Somerset County Sheriff Dale Lancaster yesterday implored for fugitive John Williams to turn himself in and said 200 officers from multiple agencies were searching the area for him. The FBI announced a $20,000 reward for information leading to Williams’ arrest.
The killing of Somerset County Sheriff’s Cpl. Eugene Cole, 61, on Wednesday drew attention to the Massachusetts courts because Williams, 29, was free on a reduced $5,000 bail stemming from a gun charge last month in Haverhill.
“In these days, it’s becoming
increasingly more and more of a challenge to try to obtain an appropriate bail,” said Norfolk District Attorney Michael Morrissey, who heads the prosecutors’ group. He cited new obstacles in the criminal justice reform bill signed two weeks ago by Gov. Charlie Baker.
In Massachusetts, bail can only be set higher than what a defendant can pay if it’s necessary to ensure the defendant will return to court, according to a 2017 ruling from the Supreme Judicial Court.
Prosecutors say that under the criminal justice bill signed into law April 13 by Baker, which takes effect July 12, a judge who sets an unattainable bail has to say why the bail’s benefit outweighs “the potential adverse impact on the person, their immediate family or dependents resulting from pretrial detention.”
“That’s a new test,” Morrissey said. “Someone comes in and says, ‘I’m the sole breadwinner.
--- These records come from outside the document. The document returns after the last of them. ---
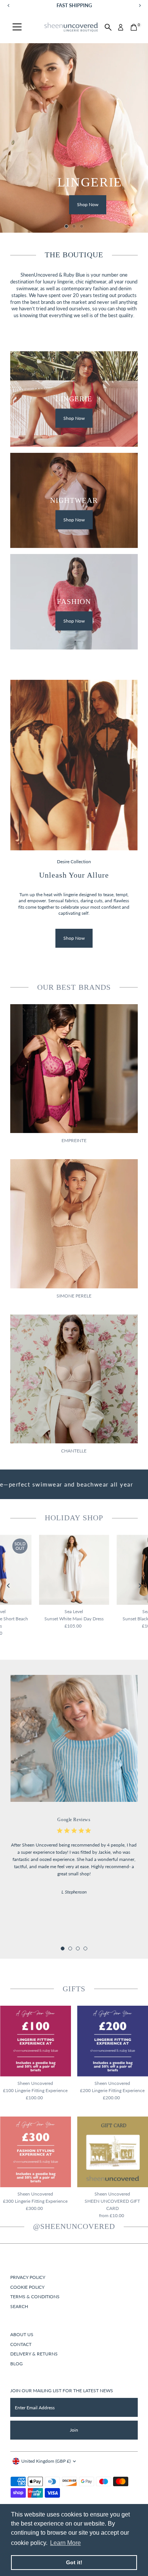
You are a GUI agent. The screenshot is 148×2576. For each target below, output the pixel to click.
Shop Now (87, 205)
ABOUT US (21, 2334)
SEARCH (19, 2306)
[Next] (139, 1585)
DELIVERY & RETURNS (34, 2354)
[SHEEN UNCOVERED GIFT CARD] (112, 2151)
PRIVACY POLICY (27, 2277)
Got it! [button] (74, 2562)
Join (74, 2430)
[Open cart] (134, 27)
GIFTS (74, 1988)
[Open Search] (108, 27)
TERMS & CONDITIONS (35, 2296)
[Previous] (8, 1585)
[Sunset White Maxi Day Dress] (74, 1570)
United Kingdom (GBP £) (46, 2461)
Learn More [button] (65, 2543)
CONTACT (20, 2344)
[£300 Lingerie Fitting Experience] (35, 2151)
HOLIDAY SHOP (74, 1517)
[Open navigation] (17, 27)
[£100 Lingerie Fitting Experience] (35, 2041)
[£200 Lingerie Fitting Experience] (112, 2041)
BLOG (16, 2363)
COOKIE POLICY (27, 2287)
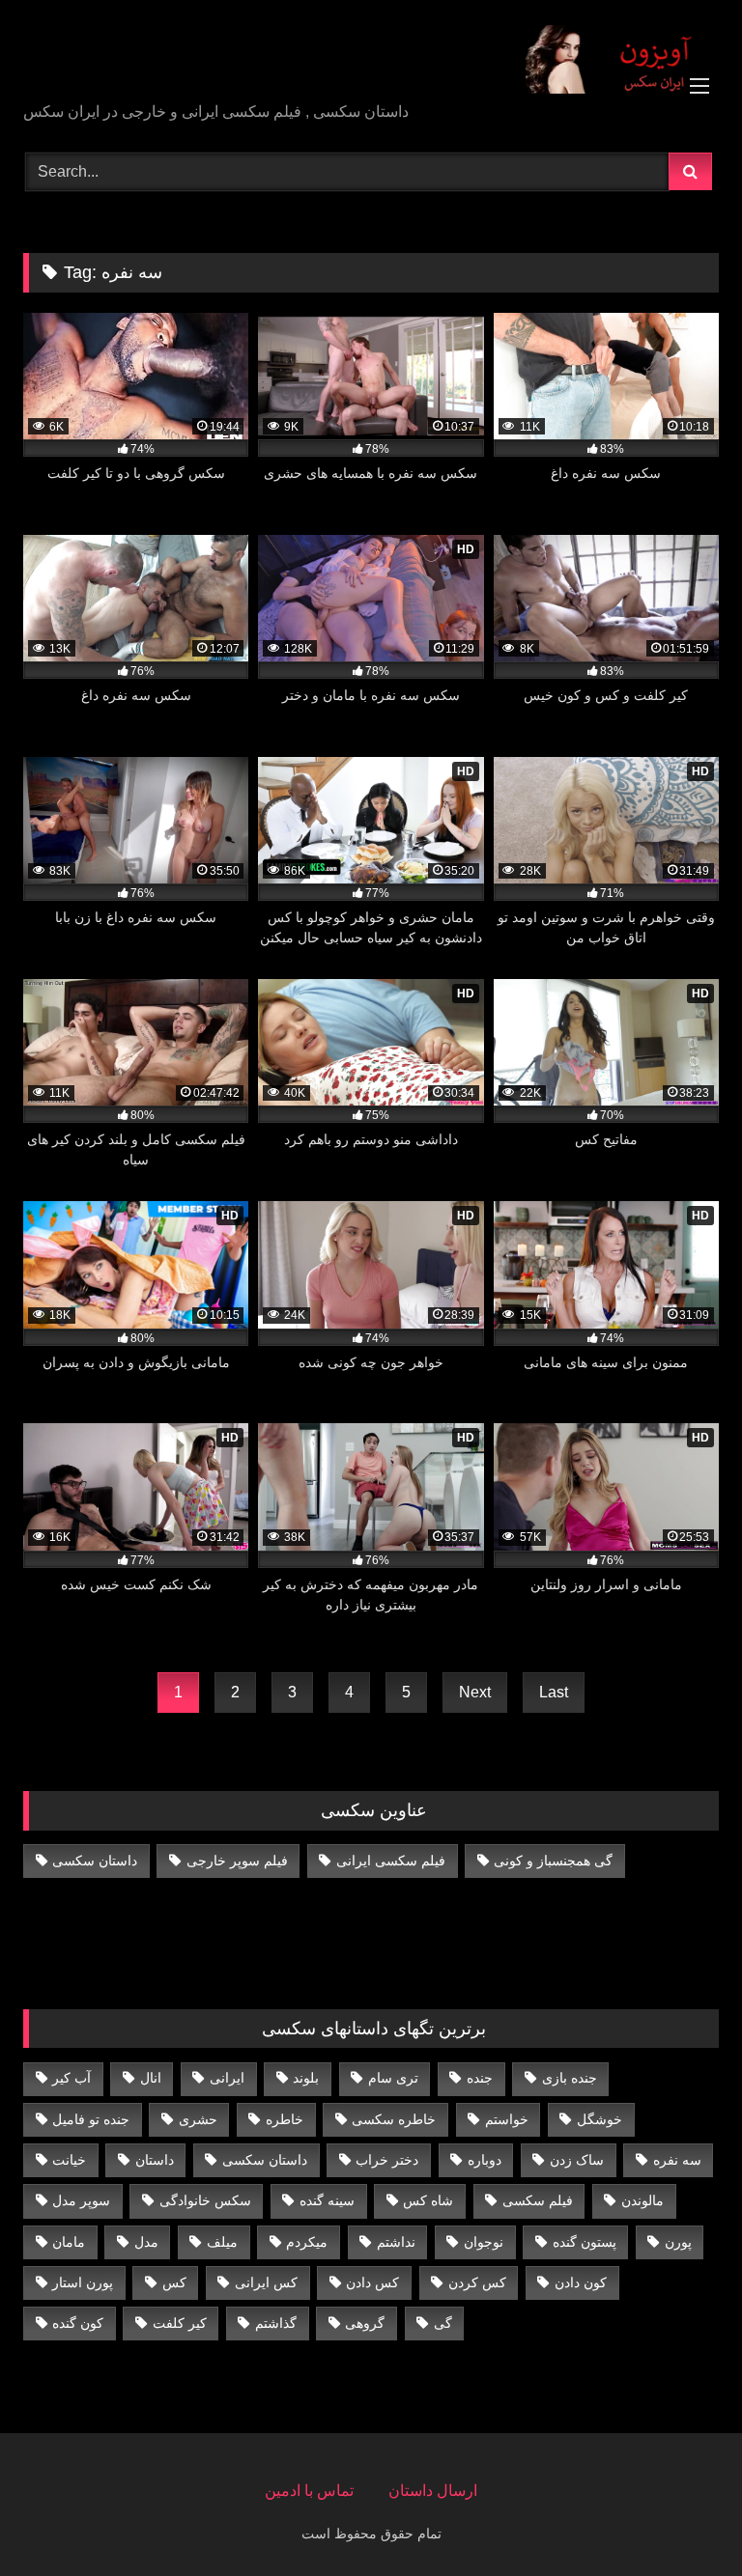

I have five kids, and I have to work.’ How do we know? How are we going to figure that out? What’s the penalty for lying?”
The prosecutors’ association has for years pushed a bill to limit defendants’ ability to have their bail reduced in superior court review by requiring judges to find an error in fact or law rather than letting them have an absolute ability to reset the bail.
Senate President Harriette L. Chandler’s office declined to comment on the prosecutors’ bail reform bill, but in a statement said she would be looking at “the full facts” of the Williams case. House Speaker Robert A. DeLeo’s office did not return a request for comment.
Baker said yesterday the courts should review Williams’ case to see “if, in fact, it should have been handled differently.” If that review finds a flaw in bail laws, “we’ll change them,” Baker said.
Williams, while held on Massachusetts gun charges last month, wanted his $7,500 cash bail cut to $2,000. Prosecutors, arguing he lived 165 miles away in Maine, with no local ties, fought the request. But Judge Timothy Q. Feeley reduced it to $5,000, saying, “The court has not considered the defendant — any alleged dangerousness of the defendant in setting the amount of bail. The court has considered the financial resources of the defendant and has specifically asked what amount of bail could be afforded by the defendant.”